¡Oh Nazareno, luz de Belén, Verbo del Padre, nacido de un vientre virginal!, asiste, Cristo, a las castas abstinencias, mira propicio, Rey, nuestro día de fiesta mientras a Ti inmolamos la víctima de los ayunos.
Nada más puro ciertamente que este místico sacrificio, por el que se purifica la fibra del corazón inquieto, por el que se doma la intemperancia de la carne para que la grasa lozanía del cuerpo, rezumando fétida embriaguez, no abata la perspicacia del alma sofocada.
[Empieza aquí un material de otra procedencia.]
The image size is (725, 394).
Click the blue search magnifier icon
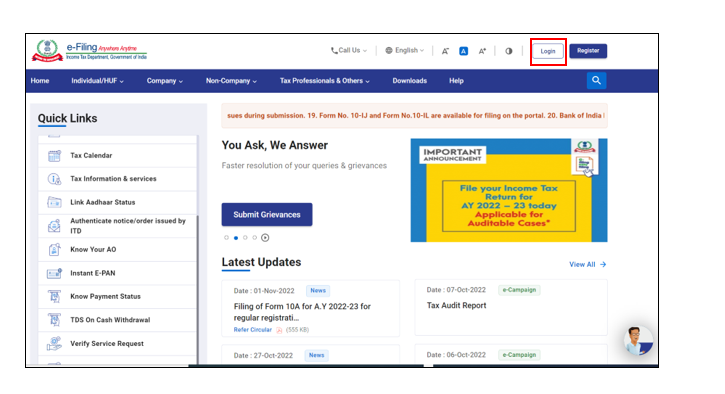[596, 80]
Con el ayuno se subyuga el lujo y la gula vergonzosa, la pereza degenerante que viene del vino y del sueño, la sucia pasión, el chiste indecoroso; y las ponzoñas diversas de los sentidos enervados perciben sometidas la sobria disciplina del ayuno.
Porque si licenciosamente nadas en los placeres de la comida y de la bebida y no sujetas como conviene los miembros con el ayuno, sucede que, aflojada por el continuo placer, pierde calor la noble centellita del alma y el ánimo ronca adormecido en las entrañas perezosas.
Póngase, por tanto, freno a las pasiones del cuerpo y en el interior brille limpia la prudencia; de este modo, el espíritu, perspicaz por su despierta agudeza y libre por una inspiración más alta, suplicará mejor al Padre del universo.
Prudencio, Himno de los que ayunan, vv. 1-25.